#### Your goal
Repeat everything from the line containing "Task: Tap the Android recent apps button" down to the line containing "will [x=68, y=132].", both included, and nothing else.

#### Items
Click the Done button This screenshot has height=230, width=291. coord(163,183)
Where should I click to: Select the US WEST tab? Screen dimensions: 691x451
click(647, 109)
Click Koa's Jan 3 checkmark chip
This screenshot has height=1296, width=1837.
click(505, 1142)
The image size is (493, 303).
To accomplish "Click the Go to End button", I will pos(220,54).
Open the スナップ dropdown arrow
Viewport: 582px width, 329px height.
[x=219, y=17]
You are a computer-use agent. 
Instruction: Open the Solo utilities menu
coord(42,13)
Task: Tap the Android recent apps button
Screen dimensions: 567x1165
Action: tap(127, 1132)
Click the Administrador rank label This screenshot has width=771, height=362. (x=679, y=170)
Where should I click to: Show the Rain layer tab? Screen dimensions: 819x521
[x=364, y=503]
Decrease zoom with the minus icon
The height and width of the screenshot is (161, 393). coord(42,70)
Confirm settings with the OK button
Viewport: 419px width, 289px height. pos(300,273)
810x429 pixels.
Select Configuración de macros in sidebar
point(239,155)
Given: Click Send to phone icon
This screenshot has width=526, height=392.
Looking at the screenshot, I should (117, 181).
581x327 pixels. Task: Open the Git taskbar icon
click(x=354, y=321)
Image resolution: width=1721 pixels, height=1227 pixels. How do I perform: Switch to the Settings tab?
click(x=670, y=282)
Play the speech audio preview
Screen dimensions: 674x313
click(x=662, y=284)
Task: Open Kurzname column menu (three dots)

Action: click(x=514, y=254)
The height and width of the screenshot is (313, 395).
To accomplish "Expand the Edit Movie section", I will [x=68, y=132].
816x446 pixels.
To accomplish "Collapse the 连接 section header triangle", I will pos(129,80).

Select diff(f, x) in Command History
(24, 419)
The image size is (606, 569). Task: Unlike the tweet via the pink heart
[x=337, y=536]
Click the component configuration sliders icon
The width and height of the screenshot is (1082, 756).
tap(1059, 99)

#### Complete answer
Task: Tap the Android recent apps button
Screen dimensions: 567x1165
Action: tap(127, 1132)
Click the Administrador rank label This screenshot has width=771, height=362. (x=679, y=170)
Where should I click to: Show the Rain layer tab? Screen dimensions: 819x521
[x=364, y=503]
Decrease zoom with the minus icon
The height and width of the screenshot is (161, 393). coord(42,70)
Confirm settings with the OK button
Viewport: 419px width, 289px height. pos(300,273)
810x429 pixels.
Select Configuración de macros in sidebar
point(239,155)
Given: Click Send to phone icon
This screenshot has width=526, height=392.
Looking at the screenshot, I should (117, 181).
581x327 pixels. Task: Open the Git taskbar icon
click(x=354, y=321)
Image resolution: width=1721 pixels, height=1227 pixels. How do I perform: Switch to the Settings tab?
click(x=670, y=282)
Play the speech audio preview
Screen dimensions: 674x313
click(x=662, y=284)
Task: Open Kurzname column menu (three dots)

Action: click(x=514, y=254)
The height and width of the screenshot is (313, 395).
To accomplish "Expand the Edit Movie section", I will [x=68, y=132].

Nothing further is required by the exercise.